• [Exercise details] Return every line below exactly, without dropping any.

----

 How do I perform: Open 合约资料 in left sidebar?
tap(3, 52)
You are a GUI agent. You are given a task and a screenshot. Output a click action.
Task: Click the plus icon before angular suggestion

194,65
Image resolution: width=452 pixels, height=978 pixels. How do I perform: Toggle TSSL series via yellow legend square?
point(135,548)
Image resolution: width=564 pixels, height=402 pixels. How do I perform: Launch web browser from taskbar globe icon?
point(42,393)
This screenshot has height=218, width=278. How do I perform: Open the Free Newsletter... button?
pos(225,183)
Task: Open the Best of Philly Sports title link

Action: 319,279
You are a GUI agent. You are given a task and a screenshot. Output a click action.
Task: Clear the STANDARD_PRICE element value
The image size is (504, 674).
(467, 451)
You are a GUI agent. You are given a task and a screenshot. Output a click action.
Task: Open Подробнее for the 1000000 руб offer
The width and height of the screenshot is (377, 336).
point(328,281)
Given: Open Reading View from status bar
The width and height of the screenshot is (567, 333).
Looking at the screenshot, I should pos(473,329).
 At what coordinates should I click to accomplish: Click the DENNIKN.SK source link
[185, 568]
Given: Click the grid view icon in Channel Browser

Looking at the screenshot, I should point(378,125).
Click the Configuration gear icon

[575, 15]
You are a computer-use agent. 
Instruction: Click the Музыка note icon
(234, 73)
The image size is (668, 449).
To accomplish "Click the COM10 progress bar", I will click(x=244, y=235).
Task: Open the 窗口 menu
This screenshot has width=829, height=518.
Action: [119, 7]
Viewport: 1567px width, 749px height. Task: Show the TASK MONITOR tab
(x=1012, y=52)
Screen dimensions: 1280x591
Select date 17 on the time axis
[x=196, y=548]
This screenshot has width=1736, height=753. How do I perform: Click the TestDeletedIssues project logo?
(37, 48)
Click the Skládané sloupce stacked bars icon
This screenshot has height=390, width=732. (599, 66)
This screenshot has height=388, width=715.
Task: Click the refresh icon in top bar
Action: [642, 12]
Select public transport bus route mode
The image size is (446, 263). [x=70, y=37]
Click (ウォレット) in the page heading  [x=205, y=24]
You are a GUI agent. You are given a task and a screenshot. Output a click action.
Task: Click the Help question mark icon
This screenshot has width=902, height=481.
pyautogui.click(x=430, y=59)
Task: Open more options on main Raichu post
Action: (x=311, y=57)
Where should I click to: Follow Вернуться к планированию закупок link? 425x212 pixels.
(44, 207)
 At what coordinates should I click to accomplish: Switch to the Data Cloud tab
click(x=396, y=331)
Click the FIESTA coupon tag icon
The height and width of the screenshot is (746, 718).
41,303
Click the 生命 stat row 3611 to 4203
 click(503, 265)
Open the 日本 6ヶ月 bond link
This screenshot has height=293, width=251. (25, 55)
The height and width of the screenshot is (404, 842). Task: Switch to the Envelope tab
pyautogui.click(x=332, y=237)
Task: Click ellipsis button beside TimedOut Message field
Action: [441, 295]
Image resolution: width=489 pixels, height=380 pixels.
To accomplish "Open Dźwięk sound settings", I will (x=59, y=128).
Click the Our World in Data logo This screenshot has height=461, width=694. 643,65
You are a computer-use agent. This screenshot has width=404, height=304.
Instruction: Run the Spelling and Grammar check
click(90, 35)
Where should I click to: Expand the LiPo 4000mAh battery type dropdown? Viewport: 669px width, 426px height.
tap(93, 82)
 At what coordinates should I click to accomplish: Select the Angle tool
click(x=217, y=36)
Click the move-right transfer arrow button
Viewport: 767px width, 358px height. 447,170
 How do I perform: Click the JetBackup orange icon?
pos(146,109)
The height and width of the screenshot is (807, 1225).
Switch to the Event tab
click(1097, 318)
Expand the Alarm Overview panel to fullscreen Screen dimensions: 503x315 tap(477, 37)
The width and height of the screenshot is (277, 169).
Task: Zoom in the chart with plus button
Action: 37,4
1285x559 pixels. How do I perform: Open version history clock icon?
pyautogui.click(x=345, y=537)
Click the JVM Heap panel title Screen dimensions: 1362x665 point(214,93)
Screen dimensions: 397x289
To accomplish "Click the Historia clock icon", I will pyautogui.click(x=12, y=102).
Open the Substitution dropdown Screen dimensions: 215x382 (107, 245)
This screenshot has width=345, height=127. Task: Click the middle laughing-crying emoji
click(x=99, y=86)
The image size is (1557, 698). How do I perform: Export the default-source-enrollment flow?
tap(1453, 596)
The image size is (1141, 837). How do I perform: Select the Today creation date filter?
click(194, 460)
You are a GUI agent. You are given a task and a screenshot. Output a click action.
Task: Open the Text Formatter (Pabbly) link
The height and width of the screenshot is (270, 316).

----

• [Expected output]
 How do I perform: Open 合约资料 in left sidebar?
tap(3, 52)
You are a GUI agent. You are given a task and a screenshot. Output a click action.
Task: Click the plus icon before angular suggestion

194,65
Image resolution: width=452 pixels, height=978 pixels. How do I perform: Toggle TSSL series via yellow legend square?
point(135,548)
Image resolution: width=564 pixels, height=402 pixels. How do I perform: Launch web browser from taskbar globe icon?
point(42,393)
This screenshot has height=218, width=278. How do I perform: Open the Free Newsletter... button?
pos(225,183)
Task: Open the Best of Philly Sports title link

Action: 319,279
You are a GUI agent. You are given a task and a screenshot. Output a click action.
Task: Clear the STANDARD_PRICE element value
The image size is (504, 674).
(467, 451)
You are a GUI agent. You are given a task and a screenshot. Output a click action.
Task: Open Подробнее for the 1000000 руб offer
The width and height of the screenshot is (377, 336).
point(328,281)
Given: Open Reading View from status bar
The width and height of the screenshot is (567, 333).
Looking at the screenshot, I should pos(473,329).
 At what coordinates should I click to accomplish: Click the DENNIKN.SK source link
[185, 568]
Given: Click the grid view icon in Channel Browser

Looking at the screenshot, I should point(378,125).
Click the Configuration gear icon

[575, 15]
You are a computer-use agent. 
Instruction: Click the Музыка note icon
(234, 73)
The image size is (668, 449).
To accomplish "Click the COM10 progress bar", I will click(x=244, y=235).
Task: Open the 窗口 menu
This screenshot has width=829, height=518.
Action: [119, 7]
Viewport: 1567px width, 749px height. Task: Show the TASK MONITOR tab
(x=1012, y=52)
Screen dimensions: 1280x591
Select date 17 on the time axis
[x=196, y=548]
This screenshot has width=1736, height=753. How do I perform: Click the TestDeletedIssues project logo?
(37, 48)
Click the Skládané sloupce stacked bars icon
This screenshot has height=390, width=732. (599, 66)
This screenshot has height=388, width=715.
Task: Click the refresh icon in top bar
Action: [642, 12]
Select public transport bus route mode
The image size is (446, 263). [x=70, y=37]
Click (ウォレット) in the page heading  [x=205, y=24]
You are a GUI agent. You are given a task and a screenshot. Output a click action.
Task: Click the Help question mark icon
This screenshot has width=902, height=481.
pyautogui.click(x=430, y=59)
Task: Open more options on main Raichu post
Action: (x=311, y=57)
Where should I click to: Follow Вернуться к планированию закупок link? 425x212 pixels.
(44, 207)
 At what coordinates should I click to accomplish: Switch to the Data Cloud tab
click(x=396, y=331)
Click the FIESTA coupon tag icon
The height and width of the screenshot is (746, 718).
41,303
Click the 生命 stat row 3611 to 4203
 click(503, 265)
Open the 日本 6ヶ月 bond link
This screenshot has height=293, width=251. (25, 55)
The height and width of the screenshot is (404, 842). Task: Switch to the Envelope tab
pyautogui.click(x=332, y=237)
Task: Click ellipsis button beside TimedOut Message field
Action: [441, 295]
Image resolution: width=489 pixels, height=380 pixels.
To accomplish "Open Dźwięk sound settings", I will (x=59, y=128).
Click the Our World in Data logo This screenshot has height=461, width=694. 643,65
You are a computer-use agent. This screenshot has width=404, height=304.
Instruction: Run the Spelling and Grammar check
click(90, 35)
Where should I click to: Expand the LiPo 4000mAh battery type dropdown? Viewport: 669px width, 426px height.
tap(93, 82)
 At what coordinates should I click to accomplish: Select the Angle tool
click(x=217, y=36)
Click the move-right transfer arrow button
Viewport: 767px width, 358px height. 447,170
 How do I perform: Click the JetBackup orange icon?
pos(146,109)
The height and width of the screenshot is (807, 1225).
Switch to the Event tab
click(1097, 318)
Expand the Alarm Overview panel to fullscreen Screen dimensions: 503x315 tap(477, 37)
The width and height of the screenshot is (277, 169).
Task: Zoom in the chart with plus button
Action: 37,4
1285x559 pixels. How do I perform: Open version history clock icon?
pyautogui.click(x=345, y=537)
Click the JVM Heap panel title Screen dimensions: 1362x665 point(214,93)
Screen dimensions: 397x289
To accomplish "Click the Historia clock icon", I will pyautogui.click(x=12, y=102).
Open the Substitution dropdown Screen dimensions: 215x382 (107, 245)
This screenshot has width=345, height=127. Task: Click the middle laughing-crying emoji
click(x=99, y=86)
The image size is (1557, 698). How do I perform: Export the default-source-enrollment flow?
tap(1453, 596)
The image size is (1141, 837). How do I perform: Select the Today creation date filter?
click(194, 460)
You are a GUI agent. You are given a task and a screenshot. Output a click action.
Task: Open the Text Formatter (Pabbly) link
The height and width of the screenshot is (270, 316).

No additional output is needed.